# Running Graph Analytics on Large Scale Graphs Effortlessly with Nvidia and Memgraph 

Through this short tutorial, you will see how to use **Memgraph** and perform various graph analytics in terms of seconds on Facebook dataset containing more then 1 million edges using **Nvidia cuGraph** and **Memgraph**. If you have a huge dataset on which you want to run analytics, you can import it in **Memgraph** by using **Python**, any then use any of the following algorithms:

* Balanced Cut [clustering]
* Spectral Clustering 
* HITS [hubs vs authorities analytics]
* PageRank
* Leiden [community]
* Louvain [community]
* Katz Centrality 
* Betweenness Centrality 

All above algorithms are powered by **Nvidia** and they will execute on **GPU**. Of course, you will still need to query database by using **Cypher** language, but it is pretty simple and straigthforward. You can think of Cypher as SQL for graph databases. It contains many of the same language constructs like `CREATE`, `UPDATE`, `DELETE`... and it's used to query the database.

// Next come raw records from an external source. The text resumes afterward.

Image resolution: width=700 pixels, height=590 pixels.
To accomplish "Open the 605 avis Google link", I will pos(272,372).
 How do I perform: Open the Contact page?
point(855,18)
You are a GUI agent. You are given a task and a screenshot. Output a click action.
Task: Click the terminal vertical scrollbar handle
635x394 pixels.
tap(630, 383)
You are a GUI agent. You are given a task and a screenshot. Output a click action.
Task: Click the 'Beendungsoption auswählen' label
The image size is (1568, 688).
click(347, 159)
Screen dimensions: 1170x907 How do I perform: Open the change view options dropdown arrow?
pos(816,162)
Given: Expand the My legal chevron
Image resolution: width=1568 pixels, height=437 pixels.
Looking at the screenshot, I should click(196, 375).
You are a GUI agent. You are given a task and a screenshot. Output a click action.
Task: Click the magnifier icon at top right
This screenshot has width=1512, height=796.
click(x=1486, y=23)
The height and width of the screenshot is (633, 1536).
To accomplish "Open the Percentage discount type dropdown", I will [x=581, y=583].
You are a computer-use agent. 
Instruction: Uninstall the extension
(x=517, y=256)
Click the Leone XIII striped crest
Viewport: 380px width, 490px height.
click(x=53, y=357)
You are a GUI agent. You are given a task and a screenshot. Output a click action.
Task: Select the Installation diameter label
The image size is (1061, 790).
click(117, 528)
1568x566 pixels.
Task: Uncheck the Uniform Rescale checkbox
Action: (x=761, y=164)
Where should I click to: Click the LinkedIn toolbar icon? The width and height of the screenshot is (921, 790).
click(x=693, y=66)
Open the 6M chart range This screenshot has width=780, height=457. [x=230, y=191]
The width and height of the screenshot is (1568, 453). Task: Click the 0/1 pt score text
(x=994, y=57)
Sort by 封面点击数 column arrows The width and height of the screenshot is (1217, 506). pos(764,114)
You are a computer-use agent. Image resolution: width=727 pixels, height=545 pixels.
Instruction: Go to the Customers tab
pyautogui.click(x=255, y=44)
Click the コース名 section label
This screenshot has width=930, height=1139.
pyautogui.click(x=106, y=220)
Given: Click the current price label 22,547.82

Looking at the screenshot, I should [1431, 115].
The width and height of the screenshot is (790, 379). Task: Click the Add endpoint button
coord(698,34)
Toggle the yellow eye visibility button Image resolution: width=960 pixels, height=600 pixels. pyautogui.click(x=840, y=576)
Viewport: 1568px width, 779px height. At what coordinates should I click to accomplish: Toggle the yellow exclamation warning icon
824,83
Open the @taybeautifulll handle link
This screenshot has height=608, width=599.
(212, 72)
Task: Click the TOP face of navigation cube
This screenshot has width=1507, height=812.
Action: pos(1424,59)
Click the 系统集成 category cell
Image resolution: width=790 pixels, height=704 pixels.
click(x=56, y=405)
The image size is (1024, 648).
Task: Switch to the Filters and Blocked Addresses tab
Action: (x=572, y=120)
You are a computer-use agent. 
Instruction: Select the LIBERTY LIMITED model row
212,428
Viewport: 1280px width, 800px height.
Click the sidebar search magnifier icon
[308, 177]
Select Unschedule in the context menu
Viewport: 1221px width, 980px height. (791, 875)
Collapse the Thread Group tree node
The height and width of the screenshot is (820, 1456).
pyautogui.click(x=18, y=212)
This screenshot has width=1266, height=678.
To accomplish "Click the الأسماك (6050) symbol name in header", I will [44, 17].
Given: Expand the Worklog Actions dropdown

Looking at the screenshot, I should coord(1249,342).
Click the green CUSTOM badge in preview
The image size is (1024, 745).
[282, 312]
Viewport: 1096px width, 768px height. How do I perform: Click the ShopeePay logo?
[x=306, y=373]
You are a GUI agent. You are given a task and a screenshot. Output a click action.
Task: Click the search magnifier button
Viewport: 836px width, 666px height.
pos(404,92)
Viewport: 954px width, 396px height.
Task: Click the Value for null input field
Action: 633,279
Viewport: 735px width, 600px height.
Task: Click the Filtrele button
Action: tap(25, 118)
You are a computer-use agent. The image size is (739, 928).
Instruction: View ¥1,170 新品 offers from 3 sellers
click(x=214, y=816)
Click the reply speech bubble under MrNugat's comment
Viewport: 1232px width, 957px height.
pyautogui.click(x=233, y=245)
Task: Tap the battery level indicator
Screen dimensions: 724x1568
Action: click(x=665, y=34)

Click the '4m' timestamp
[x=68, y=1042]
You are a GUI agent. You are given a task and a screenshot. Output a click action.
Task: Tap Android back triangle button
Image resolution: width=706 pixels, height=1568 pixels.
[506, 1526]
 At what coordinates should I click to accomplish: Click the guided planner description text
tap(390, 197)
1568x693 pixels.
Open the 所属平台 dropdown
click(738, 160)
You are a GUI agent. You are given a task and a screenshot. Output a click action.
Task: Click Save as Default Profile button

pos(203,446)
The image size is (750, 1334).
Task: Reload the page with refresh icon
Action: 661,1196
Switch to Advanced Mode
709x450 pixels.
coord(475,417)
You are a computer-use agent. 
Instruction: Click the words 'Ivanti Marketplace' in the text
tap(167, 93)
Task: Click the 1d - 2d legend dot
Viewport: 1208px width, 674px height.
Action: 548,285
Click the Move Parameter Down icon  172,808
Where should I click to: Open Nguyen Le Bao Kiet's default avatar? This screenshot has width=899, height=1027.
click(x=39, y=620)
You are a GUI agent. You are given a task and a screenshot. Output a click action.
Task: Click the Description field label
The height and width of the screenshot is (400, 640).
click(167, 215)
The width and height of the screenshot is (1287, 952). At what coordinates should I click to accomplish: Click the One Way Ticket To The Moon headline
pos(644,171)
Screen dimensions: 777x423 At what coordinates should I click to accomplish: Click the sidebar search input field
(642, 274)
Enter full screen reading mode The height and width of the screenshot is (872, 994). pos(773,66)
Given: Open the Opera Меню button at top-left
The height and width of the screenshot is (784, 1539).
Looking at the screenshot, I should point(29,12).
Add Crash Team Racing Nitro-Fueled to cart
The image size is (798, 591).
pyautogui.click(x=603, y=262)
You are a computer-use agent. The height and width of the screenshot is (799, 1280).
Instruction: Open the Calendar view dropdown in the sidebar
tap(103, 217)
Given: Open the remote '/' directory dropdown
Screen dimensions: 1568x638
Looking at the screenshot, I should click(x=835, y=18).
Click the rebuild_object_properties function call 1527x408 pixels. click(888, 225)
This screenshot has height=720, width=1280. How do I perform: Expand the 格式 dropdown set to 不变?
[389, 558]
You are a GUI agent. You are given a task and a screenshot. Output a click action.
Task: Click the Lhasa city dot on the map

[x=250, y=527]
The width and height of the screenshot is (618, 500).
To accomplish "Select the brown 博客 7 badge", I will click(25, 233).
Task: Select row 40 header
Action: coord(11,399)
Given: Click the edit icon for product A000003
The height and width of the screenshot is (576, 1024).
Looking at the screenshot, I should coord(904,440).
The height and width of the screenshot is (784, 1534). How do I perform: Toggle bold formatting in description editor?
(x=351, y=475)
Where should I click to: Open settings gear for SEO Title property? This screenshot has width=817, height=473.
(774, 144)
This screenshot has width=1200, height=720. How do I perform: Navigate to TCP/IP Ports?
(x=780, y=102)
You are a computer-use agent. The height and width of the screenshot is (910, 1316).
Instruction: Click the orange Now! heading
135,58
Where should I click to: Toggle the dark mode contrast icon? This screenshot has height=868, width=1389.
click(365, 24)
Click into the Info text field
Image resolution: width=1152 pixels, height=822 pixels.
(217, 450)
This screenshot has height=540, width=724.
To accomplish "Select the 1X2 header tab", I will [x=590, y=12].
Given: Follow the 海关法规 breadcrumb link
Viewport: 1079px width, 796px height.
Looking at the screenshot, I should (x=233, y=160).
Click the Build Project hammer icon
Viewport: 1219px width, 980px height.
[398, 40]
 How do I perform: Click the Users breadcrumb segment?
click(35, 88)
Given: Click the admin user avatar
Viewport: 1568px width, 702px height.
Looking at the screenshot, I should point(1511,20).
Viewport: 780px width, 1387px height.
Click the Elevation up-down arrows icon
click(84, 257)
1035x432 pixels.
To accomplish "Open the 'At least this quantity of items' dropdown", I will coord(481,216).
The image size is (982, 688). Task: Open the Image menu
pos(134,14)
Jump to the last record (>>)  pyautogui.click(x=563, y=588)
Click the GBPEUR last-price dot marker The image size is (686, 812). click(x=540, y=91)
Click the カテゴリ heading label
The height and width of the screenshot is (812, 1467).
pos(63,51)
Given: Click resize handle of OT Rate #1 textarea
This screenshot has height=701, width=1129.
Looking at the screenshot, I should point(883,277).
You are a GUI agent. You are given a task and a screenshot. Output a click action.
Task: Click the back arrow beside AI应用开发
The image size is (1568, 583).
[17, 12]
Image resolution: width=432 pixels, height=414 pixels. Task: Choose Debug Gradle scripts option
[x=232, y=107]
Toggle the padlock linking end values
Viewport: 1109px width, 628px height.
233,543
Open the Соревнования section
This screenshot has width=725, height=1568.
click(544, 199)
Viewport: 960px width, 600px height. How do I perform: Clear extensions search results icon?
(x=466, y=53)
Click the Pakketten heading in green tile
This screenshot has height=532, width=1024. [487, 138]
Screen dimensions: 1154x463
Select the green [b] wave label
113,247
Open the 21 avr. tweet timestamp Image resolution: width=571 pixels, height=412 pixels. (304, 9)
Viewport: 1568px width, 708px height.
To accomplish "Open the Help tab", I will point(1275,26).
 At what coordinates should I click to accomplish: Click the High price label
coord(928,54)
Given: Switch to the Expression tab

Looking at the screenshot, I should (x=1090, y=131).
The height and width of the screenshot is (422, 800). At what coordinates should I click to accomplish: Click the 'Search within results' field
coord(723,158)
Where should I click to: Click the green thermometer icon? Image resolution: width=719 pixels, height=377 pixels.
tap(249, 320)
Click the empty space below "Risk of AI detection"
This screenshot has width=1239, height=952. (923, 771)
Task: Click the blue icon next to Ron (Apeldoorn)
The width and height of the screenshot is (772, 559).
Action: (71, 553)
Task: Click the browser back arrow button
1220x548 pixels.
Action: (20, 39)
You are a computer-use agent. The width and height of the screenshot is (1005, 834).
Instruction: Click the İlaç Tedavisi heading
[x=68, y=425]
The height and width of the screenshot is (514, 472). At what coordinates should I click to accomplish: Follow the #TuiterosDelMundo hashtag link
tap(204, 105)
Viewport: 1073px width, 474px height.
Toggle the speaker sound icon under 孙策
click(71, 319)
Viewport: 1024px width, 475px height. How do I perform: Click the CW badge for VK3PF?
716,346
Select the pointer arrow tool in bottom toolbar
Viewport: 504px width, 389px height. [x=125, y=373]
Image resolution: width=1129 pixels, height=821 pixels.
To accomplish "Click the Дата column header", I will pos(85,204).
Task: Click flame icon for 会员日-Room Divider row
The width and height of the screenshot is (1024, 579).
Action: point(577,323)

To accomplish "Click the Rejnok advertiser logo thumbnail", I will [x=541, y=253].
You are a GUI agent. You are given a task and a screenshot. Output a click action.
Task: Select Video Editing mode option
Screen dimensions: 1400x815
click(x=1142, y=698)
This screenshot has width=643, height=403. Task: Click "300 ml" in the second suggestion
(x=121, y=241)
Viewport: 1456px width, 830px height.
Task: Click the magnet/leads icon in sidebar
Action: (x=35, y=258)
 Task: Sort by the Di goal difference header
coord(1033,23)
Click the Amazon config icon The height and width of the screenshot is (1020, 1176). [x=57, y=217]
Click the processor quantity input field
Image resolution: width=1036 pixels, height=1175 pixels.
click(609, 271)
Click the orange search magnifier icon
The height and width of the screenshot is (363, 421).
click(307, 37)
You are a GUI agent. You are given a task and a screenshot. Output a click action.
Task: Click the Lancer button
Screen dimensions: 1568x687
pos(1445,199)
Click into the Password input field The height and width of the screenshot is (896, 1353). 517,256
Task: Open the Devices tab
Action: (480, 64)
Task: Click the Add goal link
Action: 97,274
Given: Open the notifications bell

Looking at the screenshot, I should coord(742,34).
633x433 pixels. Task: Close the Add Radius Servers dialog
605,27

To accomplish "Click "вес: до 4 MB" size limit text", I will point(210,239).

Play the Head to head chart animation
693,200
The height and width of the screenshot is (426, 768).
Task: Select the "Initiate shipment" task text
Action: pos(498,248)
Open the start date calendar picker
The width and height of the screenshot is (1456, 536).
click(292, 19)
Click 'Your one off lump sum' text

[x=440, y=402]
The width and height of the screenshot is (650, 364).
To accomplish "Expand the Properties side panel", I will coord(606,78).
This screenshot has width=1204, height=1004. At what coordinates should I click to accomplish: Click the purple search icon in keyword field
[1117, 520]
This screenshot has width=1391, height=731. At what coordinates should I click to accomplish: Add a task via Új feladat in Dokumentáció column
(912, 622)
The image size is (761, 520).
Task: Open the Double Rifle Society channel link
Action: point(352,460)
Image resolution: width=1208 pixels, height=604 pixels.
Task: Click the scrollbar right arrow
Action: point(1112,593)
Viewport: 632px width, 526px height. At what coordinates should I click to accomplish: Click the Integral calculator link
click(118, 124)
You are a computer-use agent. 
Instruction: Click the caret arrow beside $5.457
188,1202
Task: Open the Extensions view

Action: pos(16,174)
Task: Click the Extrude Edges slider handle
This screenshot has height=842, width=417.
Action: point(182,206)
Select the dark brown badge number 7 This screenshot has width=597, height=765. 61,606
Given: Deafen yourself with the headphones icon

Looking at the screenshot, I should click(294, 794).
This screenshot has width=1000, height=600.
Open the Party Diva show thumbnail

Before we start, here is a short summary of things you can do from now on with **Memgraph** and **Nvidia**:
* efortlessly import data inside graph database
* run  analytics on graphs and get results really fast - up to 4 seconds for 1.3M edges graph
* run GPU algorithm from graph database




## Prerequisites

In this tutorial we will use following tech, and in order to follow you will need to install:

- [Jupyter](https://jupyter.org/install)
- [Docker](https://docs.docker.com/get-docker/)
- [GQLAlchemy](https://pypi.org/project/gqlalchemy/)

Docker is used because Memgraph is a native Linux application and cannot be installed on Windows and macOS.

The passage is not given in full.